▸ Required actions
#1 Decide whether each statement below agrees with the excerpt on sexism in sport, answering yes or no and quoting the exact words of the excerpt that settle it. (a) Frey says sexism in the sport industry is confined to the elite level. (b) Hathorn says retired sportswomen probably have a pension. (c) A few female athletes were allowed to take part in the Olympic Games after 1900.
#2 List every word or phrase that the excerpt on sexism in sport quotes Pierre de Coubertin as using about women's sport and their participation.
#3 Continue the excerpt on sexism in sport from its final sentence.

▸ Page extract
- - -
For golfer Tigers Woods and track star Usain Bolt, sponsorship account for over 90% of their earnings.
“Sexism is widespread from grassroots level to elite level in the sport industry,” says Frey.
“At grassroots level it may mean that girls are not able to participate in a sport that is not traditionally considered to be for girls, creating bias at an early age which then follows them through youth and on to elite sport practice.”
Then, she says, it translates into uneven opportunities in sponsorships and personal marketing, to the extent that most female athletes around the world are “unable to secure a livelihood from their athletic practice”.
And the trend persists after retirement.
“For retired sportswomen it is particularly problematic. Not only have they not ever earned very much money, they’ve probably got no pension, no house, no security,” says Hathorn.
“And that’s an issue for girls’ aspirations: why would they want to become athletes if that’s what the future holds?”
Understanding the gap
The roots of this discrepancy could perhaps be traced back to the origins of modern sport itself.
Different societies viewed physical training as an activity intrinsically linked to the “muscular male”, defined against an idea of softer and more physically vulnerable femininity.
The father of the modern Olympic Games, Pierre de Coubertin, described women’s sport as an “unaesthetic sight” for the human eye and considered their participation would make the competition “impractical, uninteresting” and “improper” (although a few female athletes were allowed to take part after 1900).
- - -
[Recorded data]
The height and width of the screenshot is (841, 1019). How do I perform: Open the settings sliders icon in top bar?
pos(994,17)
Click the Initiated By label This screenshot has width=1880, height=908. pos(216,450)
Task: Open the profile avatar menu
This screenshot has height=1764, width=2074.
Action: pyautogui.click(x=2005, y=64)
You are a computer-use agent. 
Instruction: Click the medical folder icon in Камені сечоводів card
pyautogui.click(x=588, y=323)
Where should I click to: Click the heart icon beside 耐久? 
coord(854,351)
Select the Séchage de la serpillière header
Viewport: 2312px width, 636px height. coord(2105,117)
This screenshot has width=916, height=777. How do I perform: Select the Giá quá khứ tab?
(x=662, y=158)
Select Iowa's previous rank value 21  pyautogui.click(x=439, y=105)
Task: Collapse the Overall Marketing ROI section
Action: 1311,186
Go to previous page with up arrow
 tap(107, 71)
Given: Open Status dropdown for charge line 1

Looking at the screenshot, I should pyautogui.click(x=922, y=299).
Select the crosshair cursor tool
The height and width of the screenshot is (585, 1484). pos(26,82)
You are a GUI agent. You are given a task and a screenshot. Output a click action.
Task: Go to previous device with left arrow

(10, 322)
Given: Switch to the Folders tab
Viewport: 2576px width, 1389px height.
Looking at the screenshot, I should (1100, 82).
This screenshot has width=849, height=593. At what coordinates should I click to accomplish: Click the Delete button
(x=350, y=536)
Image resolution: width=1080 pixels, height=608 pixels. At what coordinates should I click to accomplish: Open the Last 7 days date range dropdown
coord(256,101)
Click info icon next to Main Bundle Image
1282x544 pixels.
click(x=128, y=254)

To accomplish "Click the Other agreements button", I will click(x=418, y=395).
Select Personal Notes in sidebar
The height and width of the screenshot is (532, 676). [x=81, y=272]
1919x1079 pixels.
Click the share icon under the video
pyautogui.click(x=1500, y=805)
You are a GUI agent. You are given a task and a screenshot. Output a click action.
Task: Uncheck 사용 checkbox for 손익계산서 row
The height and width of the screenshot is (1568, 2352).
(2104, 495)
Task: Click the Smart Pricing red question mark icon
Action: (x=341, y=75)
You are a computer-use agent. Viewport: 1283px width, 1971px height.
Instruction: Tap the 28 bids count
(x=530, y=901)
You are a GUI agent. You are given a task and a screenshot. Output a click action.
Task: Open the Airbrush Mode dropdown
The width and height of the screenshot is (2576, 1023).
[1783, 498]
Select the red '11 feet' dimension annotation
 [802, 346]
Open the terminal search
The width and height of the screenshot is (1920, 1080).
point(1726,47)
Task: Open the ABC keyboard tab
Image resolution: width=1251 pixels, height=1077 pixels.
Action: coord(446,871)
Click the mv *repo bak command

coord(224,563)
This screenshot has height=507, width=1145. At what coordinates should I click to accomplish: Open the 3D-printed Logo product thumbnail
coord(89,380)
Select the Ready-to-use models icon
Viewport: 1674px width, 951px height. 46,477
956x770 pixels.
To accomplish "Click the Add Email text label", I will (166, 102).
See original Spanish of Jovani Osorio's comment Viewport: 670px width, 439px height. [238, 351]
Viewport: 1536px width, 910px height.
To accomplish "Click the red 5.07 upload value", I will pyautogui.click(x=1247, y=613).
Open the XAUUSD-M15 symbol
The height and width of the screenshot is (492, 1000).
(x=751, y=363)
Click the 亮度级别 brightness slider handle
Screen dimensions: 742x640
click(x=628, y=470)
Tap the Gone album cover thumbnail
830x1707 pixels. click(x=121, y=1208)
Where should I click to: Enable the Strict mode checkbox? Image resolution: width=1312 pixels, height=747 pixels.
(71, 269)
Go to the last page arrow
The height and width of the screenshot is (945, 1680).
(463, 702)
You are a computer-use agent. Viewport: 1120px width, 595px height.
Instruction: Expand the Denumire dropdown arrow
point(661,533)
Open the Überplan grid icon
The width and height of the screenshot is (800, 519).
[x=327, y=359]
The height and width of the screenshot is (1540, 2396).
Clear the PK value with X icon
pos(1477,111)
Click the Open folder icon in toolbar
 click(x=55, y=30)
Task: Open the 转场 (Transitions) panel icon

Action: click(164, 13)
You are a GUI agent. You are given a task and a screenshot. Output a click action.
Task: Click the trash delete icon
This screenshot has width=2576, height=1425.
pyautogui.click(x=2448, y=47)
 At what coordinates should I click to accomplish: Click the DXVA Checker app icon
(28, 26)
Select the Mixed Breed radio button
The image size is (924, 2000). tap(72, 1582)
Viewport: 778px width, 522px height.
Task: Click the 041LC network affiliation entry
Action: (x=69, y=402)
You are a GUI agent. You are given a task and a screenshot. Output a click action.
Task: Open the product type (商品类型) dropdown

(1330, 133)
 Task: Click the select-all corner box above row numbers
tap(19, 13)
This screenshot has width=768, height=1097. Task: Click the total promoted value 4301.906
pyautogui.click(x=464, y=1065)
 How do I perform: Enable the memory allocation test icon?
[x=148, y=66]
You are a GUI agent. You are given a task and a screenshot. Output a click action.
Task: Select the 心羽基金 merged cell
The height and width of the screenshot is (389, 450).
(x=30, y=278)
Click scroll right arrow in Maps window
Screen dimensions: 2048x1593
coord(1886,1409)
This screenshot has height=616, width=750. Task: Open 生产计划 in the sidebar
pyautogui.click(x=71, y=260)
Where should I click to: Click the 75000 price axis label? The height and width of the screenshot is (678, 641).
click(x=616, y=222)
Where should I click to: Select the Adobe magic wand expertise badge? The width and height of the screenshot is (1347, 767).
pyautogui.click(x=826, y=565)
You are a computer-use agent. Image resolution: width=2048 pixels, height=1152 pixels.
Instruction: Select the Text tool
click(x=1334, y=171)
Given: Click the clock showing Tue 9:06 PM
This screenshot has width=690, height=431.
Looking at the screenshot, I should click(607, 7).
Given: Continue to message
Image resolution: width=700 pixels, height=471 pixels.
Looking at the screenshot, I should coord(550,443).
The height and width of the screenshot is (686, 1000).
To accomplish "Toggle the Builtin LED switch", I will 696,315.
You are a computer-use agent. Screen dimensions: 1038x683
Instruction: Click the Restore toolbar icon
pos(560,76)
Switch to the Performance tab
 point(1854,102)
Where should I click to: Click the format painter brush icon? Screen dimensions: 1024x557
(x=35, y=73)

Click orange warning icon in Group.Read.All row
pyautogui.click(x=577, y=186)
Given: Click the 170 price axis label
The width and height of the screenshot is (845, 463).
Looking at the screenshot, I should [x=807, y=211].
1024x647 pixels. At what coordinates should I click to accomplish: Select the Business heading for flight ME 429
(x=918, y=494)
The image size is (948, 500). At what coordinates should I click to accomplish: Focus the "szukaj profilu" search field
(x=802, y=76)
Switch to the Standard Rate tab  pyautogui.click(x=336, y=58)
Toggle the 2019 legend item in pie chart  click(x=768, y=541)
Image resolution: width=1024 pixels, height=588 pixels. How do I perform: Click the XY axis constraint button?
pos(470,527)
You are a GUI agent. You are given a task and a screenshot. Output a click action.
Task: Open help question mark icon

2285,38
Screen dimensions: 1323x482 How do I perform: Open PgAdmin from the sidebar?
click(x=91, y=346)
- - -
▸ Answer list
#1
(a) No: "Sexism is widespread from grassroots level to elite level in the sport industry"
(b) No: "they’ve probably got no pension, no house, no security"
(c) Yes: "a few female athletes were allowed to take part after 1900"

#2
unaesthetic sight
impractical
uninteresting
improper

#3
Women were only competing in races up to 1,500 metres, because they were deemed physically unprepared to cope with the demands of longer events.
In terms of representation, it took until the 2012 London Games to have at least one female athlete in every country’s delegation.
So the sport pay gap may well be linked to a wider imbalance – that of female participation in sport, perpetually lower than that of males.
“The participation is a problem that goes back to the school years: that’s when it starts,” says Ruth Holdaway, chief executive officer at advocacy group Women in Sport.
It has to do with their awareness of the body, with how they are perceived and the gender stereotypes they encounter, says Holdaway.
UN Women statistics show that a striking 49% of girls drop out of sport by the time they reach puberty, and this has ramifications in professional and elite training later in life, research shows.
Turn on the TV
There is a general acceptance that the breadth of the gender pay gap is also a by-product of the increasingly commercial nature of sport, where media rights play a big part.
According to a study by the University of Minnesota’s Tucker Centre for Research on Girls and Women in Sport in 2014, only up to 4% of sports media coverage went to female sports, despite the fact that 40% of all participants were female.
And within the small amount of airtime received, the coverage of women’s athletics is also more likely to be sexualised, portraying athletes off court and out of uniform, with an emphasis “on their physical attractiveness rather than their athletic competence”, says Tucker Centre’s director Mary Jo Kane.
Hence, many would argue that women earn less because the market dictates so, as female sports are “less popular” and “not as good to watch”, and as a result they generate less media revenue.
What is 100 Women?
BBC 100 Women names 100 influential and inspirational women around the world every year. In 2017, we’re challenging them to tackle four of the biggest problems facing women today – the glass ceiling, female illiteracy, harassment in public spaces and sexism in sport.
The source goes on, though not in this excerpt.